I hate this approach. I think it makes complete sense for car companies to want to add additional ways to make money from vehicles that are already on the road. But doing so with the hardware of a car that a customer bought is downright shady. After all, there’s no difference in price for Tesla, BMW, and Mercedes-Benz to manufacture these vehicles — and it seems incredibly wasteful for things like the additional battery to have always been available to drivers, but unusable. In this case, Tesla is holding a driver’s own car hostage. It’s true that Tesla doesn’t advertise cars as offering a certain battery capacity, but rather a certain range — but it’s still unoriginal and seems a little desperate.
So what to do instead? Again, I get the fact that automakers want to be able to make money from vehicles that are on the road without having to convince drivers to buy new cars more often, but doing so by locking the built-in hardware behind a paywall is kind of pathetic. So what can automakers do instead? Well, there are plenty of ways to add value to a vehicle after the fact. A classic example is by selling a cellular subscription that adds internet connectivity to a vehicle. This isn’t necessarily a big money-maker for an automaker, considering the fact that the company still has to pay for this cellular connectivity in the first place to a company like AT&T or Verizon. But typically, automakers do still make a little off the top. Another classic example is offering access to satellite radio services like SiriusXM, which pays out shares in revenue to carmakers annually. But, as music streaming has become more common and unlimited data more prevalent, drivers have become less interested in paying for services like Sirius.
Most of the reasonable ways to charge a subscription to customers involve software. The only problem is that most automakers are bad at software. Automakers can barely make software that drivers want to use for free, let alone pay for — hence why so many drivers won’t buy cars without CarPlay or Android Auto. But, if automakers were to get better at software, they could charge for better software features, or features that rely on cloud computing — and thus cost the automaker to run in the first place. Other opportunities arise with EVs. For example, automakers could charge subscriptions to charging stations, offering unlimited access to these stations for a monthly fee instead of a per-charge fee. They’d have to contend with charging companies to do so — but the convenience of having unlimited access to two or three of the largest charging networks may be worth it.

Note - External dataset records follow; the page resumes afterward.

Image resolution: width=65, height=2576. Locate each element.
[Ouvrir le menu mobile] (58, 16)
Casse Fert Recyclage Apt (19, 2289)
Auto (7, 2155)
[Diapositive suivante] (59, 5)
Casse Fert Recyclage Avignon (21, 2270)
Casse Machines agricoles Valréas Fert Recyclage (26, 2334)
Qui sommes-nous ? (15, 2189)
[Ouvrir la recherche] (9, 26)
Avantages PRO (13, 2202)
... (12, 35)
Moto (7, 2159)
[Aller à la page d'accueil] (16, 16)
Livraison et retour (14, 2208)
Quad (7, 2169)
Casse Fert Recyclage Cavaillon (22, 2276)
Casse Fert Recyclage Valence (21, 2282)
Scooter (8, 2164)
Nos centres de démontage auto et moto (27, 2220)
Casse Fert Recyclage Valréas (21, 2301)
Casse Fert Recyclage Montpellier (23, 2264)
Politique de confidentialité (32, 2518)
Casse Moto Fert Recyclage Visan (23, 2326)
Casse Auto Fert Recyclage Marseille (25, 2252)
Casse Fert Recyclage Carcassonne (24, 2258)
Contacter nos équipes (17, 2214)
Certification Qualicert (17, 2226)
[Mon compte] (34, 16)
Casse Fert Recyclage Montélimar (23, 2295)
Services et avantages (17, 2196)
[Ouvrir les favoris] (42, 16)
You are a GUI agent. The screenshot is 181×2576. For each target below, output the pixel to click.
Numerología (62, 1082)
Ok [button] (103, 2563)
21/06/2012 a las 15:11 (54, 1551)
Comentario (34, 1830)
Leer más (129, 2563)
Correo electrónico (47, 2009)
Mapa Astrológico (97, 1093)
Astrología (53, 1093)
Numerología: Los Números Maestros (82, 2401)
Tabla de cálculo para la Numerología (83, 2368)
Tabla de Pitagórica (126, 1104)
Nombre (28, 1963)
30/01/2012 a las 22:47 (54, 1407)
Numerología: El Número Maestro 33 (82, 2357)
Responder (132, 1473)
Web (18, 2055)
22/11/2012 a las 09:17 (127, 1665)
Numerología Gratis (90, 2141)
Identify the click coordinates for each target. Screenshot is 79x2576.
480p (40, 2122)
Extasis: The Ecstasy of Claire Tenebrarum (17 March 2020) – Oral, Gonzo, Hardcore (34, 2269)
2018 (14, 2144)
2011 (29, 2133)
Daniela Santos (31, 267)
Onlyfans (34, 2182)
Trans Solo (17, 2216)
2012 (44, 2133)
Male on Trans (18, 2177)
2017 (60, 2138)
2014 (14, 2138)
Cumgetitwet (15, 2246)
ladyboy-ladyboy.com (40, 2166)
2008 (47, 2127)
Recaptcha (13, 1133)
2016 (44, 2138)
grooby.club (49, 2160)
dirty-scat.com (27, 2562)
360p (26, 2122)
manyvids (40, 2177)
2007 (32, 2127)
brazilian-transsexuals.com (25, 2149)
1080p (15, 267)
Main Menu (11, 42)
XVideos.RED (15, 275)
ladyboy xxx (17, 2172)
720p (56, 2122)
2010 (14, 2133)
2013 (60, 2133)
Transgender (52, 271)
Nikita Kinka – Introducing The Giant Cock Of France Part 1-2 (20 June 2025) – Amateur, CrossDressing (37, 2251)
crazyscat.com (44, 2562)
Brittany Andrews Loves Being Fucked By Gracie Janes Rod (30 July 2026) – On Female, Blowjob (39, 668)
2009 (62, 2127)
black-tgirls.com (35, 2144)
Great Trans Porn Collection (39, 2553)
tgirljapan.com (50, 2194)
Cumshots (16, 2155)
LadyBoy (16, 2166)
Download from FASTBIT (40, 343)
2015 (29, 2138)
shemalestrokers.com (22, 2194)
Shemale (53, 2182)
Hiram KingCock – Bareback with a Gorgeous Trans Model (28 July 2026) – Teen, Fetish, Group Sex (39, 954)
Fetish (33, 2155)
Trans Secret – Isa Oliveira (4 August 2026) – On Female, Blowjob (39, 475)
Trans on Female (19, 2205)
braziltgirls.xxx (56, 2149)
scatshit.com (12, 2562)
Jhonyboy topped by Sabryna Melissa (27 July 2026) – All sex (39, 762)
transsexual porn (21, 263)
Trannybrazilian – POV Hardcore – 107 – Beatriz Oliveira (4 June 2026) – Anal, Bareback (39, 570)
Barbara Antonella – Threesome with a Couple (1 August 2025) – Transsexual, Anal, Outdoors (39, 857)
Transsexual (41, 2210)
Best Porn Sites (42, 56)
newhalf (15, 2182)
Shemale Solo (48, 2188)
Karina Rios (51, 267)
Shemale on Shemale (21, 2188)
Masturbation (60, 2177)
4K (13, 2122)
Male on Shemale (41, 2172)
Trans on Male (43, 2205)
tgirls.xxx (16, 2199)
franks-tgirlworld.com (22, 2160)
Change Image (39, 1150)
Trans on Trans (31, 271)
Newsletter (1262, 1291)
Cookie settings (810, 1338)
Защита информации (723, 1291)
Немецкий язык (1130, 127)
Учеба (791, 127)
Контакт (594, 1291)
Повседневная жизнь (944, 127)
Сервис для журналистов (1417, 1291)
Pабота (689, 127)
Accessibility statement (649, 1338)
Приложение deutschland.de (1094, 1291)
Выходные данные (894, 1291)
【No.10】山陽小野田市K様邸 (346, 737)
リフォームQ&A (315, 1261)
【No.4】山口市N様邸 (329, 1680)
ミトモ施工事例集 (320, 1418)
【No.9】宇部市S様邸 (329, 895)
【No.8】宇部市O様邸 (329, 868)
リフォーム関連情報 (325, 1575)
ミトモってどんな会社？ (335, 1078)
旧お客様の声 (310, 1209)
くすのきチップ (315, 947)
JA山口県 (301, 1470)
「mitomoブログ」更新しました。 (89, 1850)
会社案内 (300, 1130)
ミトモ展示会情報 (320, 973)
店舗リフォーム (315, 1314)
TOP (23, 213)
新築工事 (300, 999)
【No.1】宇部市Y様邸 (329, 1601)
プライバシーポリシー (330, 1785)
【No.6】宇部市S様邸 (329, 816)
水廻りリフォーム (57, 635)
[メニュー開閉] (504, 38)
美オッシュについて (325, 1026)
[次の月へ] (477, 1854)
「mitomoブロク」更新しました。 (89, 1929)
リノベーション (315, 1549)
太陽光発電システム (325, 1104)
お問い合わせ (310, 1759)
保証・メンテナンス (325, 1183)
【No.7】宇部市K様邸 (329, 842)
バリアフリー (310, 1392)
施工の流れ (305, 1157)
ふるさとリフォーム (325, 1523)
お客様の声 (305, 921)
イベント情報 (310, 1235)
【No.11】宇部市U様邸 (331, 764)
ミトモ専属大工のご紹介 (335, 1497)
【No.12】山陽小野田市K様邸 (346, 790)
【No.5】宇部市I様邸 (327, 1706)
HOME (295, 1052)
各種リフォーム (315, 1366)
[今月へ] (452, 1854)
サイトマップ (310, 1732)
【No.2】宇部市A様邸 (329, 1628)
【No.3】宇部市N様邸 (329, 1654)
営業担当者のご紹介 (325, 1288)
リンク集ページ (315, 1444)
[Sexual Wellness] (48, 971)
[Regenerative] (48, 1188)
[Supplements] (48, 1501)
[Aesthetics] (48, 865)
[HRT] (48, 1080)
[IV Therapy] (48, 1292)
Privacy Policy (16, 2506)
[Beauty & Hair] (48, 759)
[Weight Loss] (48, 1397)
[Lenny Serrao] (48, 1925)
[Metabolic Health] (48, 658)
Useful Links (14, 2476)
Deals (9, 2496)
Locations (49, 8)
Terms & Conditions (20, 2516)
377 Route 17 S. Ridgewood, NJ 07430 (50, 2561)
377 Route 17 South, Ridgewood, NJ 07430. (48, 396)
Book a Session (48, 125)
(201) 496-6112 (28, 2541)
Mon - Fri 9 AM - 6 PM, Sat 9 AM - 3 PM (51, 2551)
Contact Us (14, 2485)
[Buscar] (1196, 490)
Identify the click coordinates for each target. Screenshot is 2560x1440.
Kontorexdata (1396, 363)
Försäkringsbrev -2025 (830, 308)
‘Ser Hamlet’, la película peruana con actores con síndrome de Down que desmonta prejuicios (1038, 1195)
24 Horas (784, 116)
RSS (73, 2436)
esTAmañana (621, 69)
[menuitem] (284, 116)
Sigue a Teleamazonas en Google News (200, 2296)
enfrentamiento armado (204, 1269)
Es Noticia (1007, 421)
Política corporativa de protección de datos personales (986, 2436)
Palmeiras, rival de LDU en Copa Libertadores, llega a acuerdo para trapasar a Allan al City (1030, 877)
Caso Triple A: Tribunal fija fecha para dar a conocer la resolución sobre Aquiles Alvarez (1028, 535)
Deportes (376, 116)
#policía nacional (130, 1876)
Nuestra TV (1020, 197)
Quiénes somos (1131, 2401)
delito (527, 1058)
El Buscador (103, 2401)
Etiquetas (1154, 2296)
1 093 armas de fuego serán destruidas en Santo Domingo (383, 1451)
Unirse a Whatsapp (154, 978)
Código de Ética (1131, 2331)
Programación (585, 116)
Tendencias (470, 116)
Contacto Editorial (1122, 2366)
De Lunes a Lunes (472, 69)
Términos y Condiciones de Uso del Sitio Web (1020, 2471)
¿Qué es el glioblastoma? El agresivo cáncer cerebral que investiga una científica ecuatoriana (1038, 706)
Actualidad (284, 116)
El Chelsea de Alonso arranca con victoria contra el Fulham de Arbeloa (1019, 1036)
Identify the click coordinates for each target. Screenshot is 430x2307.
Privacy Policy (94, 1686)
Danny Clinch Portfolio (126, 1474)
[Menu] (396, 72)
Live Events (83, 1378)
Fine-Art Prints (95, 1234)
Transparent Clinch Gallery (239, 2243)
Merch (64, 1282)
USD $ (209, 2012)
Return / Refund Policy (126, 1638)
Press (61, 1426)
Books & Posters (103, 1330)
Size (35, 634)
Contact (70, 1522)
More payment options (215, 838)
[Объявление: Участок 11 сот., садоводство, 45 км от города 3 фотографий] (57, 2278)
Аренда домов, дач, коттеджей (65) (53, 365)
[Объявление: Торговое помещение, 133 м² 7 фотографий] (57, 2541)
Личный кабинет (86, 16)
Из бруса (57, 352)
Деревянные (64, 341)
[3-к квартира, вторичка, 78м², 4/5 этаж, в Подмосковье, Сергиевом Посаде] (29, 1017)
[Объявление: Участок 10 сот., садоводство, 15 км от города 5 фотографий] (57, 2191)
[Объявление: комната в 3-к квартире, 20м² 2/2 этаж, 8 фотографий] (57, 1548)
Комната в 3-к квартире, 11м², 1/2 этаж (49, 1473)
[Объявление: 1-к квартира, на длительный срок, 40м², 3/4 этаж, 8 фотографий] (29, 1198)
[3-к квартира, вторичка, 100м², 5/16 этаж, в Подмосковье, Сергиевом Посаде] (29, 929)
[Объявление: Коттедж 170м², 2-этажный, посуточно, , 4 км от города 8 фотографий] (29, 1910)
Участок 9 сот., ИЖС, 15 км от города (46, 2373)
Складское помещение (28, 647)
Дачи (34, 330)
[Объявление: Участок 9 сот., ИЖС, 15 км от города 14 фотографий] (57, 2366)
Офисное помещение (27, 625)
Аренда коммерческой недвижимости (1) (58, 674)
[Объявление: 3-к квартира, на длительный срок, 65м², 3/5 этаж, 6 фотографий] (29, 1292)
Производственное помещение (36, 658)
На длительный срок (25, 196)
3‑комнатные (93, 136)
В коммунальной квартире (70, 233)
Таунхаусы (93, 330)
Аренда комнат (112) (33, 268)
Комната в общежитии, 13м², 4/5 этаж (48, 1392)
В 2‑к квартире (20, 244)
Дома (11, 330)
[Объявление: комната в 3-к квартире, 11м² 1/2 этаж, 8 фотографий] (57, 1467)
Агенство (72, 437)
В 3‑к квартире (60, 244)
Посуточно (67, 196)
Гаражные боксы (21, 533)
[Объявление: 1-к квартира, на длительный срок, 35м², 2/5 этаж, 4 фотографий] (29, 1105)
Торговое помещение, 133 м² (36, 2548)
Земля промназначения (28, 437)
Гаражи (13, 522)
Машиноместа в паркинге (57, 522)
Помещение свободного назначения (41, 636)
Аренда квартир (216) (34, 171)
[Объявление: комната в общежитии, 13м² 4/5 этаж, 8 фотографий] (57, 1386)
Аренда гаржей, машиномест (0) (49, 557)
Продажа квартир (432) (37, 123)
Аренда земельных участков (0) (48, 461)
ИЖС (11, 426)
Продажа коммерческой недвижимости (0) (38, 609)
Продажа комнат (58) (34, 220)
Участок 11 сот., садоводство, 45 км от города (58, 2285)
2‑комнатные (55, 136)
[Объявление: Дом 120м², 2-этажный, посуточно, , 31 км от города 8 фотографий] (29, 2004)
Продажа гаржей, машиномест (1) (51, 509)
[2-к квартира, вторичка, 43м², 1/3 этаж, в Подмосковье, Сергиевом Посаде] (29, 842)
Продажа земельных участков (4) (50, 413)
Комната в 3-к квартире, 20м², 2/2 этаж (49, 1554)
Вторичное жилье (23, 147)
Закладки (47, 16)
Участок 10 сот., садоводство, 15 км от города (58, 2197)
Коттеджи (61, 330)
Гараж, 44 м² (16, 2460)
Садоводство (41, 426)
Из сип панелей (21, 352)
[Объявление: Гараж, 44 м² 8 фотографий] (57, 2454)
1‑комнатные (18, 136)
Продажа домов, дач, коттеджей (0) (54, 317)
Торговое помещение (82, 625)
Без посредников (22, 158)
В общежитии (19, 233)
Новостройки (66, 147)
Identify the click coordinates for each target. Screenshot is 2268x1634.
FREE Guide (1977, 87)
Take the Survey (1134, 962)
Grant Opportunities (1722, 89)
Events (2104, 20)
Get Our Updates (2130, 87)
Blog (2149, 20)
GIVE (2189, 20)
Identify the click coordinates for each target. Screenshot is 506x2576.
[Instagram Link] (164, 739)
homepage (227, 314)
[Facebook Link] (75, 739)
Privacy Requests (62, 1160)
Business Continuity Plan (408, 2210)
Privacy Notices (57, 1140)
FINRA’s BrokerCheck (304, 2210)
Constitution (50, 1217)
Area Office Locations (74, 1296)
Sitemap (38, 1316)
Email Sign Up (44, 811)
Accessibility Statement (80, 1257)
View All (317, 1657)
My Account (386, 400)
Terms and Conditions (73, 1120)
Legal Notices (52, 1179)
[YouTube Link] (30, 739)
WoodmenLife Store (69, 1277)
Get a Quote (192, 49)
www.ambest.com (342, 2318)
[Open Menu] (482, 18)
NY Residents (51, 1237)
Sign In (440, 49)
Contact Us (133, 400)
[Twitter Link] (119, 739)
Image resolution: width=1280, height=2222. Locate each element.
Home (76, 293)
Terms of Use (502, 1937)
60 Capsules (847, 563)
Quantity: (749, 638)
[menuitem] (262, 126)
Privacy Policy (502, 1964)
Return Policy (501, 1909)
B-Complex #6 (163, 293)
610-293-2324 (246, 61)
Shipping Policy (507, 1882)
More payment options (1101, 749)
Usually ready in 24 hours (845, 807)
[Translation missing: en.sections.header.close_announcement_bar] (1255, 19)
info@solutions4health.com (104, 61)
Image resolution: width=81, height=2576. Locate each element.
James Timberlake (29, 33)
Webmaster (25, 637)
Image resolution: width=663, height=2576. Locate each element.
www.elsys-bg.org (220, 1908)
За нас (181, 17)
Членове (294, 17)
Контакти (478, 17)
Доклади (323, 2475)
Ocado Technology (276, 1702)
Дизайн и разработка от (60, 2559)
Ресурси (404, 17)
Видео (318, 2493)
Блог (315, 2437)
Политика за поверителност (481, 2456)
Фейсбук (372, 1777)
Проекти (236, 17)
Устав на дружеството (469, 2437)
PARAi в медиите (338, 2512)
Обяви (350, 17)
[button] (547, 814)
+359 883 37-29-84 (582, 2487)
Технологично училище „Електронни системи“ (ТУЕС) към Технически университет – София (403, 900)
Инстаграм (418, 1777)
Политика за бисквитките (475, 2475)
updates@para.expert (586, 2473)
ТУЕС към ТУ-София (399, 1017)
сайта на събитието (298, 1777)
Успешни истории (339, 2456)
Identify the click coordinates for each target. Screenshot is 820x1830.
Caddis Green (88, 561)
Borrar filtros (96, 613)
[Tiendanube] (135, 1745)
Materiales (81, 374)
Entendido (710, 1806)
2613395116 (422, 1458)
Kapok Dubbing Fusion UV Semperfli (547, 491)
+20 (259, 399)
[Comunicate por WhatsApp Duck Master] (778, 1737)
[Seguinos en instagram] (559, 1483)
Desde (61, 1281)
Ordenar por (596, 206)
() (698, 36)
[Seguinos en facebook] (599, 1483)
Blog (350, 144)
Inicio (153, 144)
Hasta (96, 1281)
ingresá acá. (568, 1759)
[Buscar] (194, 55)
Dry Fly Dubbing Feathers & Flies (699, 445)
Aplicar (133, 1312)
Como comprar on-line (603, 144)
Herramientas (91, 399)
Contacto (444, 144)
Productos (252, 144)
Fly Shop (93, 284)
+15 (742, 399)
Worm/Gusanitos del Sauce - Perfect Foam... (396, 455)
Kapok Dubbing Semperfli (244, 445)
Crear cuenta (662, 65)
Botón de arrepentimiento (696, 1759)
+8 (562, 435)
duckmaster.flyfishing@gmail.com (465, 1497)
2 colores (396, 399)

Of course, there is a way for automakers to charge subscriptions for hardware. That’s by charging a subscription for all of the hardware. Some automakers, like Volvo, are already doing this — but the practice isn’t very mainstream just yet. The concept is relatively simple — instead of buying a car or leasing one, drivers simply pay a monthly subscription fee for as long as they want to use a vehicle, and when they’re done with the car, they stop paying and give back the car. As this practice becomes more common, it’s likely that older or less powerful vehicles will cost less. Sure, it’s similar to a lease — but less complicated, more flexible, and more appealing. Car subscription services are here to stay. That’s especially true given the fact that traditionally car makers have made much of their money from things like parts and repairs. But considering the fact that EVs are more reliable and require less maintenance, that income source is drying up a little.
Hopefully, automakers will find their way and figure out ways to charge subscriptions while actually adding value to the experience of driving their cars instead of holding hardware hostage. In the meantime, however, it’s likely we’ll see subscription services like Tesla’s more often.